Меня могут счесть суеверным и даже эгоистичным за то, что я расцениваю это событие как особое вмешательство божественного Провидения в мою пользу. Но я изменил бы самым сокровенным чувствам своей души, если бы утаил это мнение. Я предпочитаю быть верным самому себе, даже рискуя навлечь на себя насмешки окружающих, нежели быть лживым и вызвать собственное отвращение. С самых ранних воспоминаний я веду отсчет глубокому убеждению в том, что рабство не вечно сможет удерживать меня в своих скверных объятиях; и в самые мрачные часы моего рабского пути это живое слово веры и дух надежды не покидали меня, но оставались словно ангелы-хранители, чтобы утешать меня во мраке. Этот добрый дух был от Бога, и я возношу ему благодарение и хвалу.

ГЛАВА VI

Моя новая хозяйка оказалась именно такой, какой предстала передо мной при первой встрече у двери, — женщиной добрейшего сердца и тончайших чувств. До меня у нее не было ни одного раба в подчинении, а до замужней жизни она зарабатывала на хлеб собственным трудом. По профессии она была ткачихой; и благодаря постоянному усердию в своем деле она в значительной степени оградила себя от пагубного и расчеловечивающего влияния рабства. Я был поражен ее добротой. Я едва знал, как вести себя по отношению к ней. Она была совершенно не похожа ни на одну другую белую женщину, которую я когда-либо видел. Я не мог подходить к ней так, как привык подходить к другим белым дамам. Все мои прежние наставления оказались не у дел. Раболепное угодничество, обычно столь ценимое качество в рабе, не срабатывало при проявлении по отношению к ней. Ее расположение не завоевывалось этим; напротив, казалось, это ее тяготило. Она не считала дерзостью или дурными манерами то, что раб смотрит ей в лицо. Самый презренный раб чувствовал себя в ее присутствии полностью непринужденно, и никто не уходил без ощущения, что стал лучше от встречи с ней. Ее лицо лучилось небесными улыбками, а голос звучал подобно тихой музыке.

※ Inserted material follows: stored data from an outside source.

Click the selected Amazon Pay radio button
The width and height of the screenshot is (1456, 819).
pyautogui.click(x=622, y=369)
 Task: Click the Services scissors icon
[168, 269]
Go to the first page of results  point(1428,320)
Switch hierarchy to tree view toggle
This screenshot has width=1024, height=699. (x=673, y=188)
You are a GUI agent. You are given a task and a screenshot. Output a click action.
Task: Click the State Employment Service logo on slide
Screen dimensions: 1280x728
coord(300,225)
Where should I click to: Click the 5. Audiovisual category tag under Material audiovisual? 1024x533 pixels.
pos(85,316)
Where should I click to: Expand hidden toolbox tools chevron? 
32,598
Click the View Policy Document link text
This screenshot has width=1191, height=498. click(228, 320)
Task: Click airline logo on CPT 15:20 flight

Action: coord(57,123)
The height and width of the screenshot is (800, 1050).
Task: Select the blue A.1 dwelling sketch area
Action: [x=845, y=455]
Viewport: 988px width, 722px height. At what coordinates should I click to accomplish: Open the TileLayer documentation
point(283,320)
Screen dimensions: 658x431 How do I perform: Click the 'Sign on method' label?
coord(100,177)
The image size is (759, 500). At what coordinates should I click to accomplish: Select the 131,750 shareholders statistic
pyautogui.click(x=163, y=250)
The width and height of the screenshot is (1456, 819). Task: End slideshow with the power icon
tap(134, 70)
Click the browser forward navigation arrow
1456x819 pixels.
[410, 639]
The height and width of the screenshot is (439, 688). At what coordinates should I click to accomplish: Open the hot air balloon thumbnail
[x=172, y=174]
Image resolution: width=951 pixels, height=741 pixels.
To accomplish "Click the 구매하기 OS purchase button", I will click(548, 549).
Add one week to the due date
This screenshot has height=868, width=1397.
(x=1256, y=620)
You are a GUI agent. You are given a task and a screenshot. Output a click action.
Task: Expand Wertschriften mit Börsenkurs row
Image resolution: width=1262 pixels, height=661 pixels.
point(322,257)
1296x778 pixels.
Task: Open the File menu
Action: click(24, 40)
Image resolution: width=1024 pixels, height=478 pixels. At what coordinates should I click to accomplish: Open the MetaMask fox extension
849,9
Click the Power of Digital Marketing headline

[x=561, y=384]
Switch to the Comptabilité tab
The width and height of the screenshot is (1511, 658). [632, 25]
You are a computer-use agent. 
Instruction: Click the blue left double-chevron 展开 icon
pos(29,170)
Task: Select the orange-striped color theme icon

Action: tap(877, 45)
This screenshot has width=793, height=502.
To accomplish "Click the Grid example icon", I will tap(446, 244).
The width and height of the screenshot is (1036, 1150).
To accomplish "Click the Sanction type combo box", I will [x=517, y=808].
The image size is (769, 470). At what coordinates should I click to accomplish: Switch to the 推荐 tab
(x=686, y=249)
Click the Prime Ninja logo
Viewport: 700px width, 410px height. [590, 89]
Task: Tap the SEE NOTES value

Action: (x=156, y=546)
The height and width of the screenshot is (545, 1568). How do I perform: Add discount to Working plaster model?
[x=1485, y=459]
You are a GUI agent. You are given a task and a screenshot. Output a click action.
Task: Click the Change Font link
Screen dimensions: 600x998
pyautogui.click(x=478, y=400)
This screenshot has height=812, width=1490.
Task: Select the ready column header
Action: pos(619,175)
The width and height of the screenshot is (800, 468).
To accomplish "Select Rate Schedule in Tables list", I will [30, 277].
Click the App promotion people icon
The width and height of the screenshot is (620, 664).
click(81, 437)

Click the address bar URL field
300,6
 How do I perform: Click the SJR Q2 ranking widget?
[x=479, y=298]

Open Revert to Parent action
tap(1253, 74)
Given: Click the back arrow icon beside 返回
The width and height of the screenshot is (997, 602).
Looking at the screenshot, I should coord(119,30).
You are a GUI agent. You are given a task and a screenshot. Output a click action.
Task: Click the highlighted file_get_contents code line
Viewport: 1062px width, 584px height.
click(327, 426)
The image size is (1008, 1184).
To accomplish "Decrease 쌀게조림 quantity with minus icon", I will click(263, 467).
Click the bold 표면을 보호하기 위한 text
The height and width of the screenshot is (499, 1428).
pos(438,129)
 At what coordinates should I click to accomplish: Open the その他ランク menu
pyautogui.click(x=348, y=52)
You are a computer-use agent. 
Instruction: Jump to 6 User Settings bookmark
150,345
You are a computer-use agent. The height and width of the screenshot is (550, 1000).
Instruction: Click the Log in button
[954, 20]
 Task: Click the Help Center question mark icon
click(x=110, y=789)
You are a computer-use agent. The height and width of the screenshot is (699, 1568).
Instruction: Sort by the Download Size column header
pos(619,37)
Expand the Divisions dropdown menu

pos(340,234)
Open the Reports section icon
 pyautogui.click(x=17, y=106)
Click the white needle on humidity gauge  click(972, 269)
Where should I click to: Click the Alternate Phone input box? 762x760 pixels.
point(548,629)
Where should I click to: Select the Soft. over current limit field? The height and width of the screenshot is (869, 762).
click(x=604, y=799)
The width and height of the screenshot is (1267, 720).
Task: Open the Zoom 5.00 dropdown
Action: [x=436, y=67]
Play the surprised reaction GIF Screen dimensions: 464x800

Но, увы! Этому доброму сердцу суждено было оставаться таковым совсем недолго. Фатальный яд безотчетной власти уже находился в ее руках и вскоре начал свое адское дело. Тот жизнерадостный взгляд под влиянием рабства быстро покраснел от ярости; тот голос, сотканный из сплошной гармонии, сменился на резкую и жуткую какофонию; а ангельское лицо уступило место лику демона.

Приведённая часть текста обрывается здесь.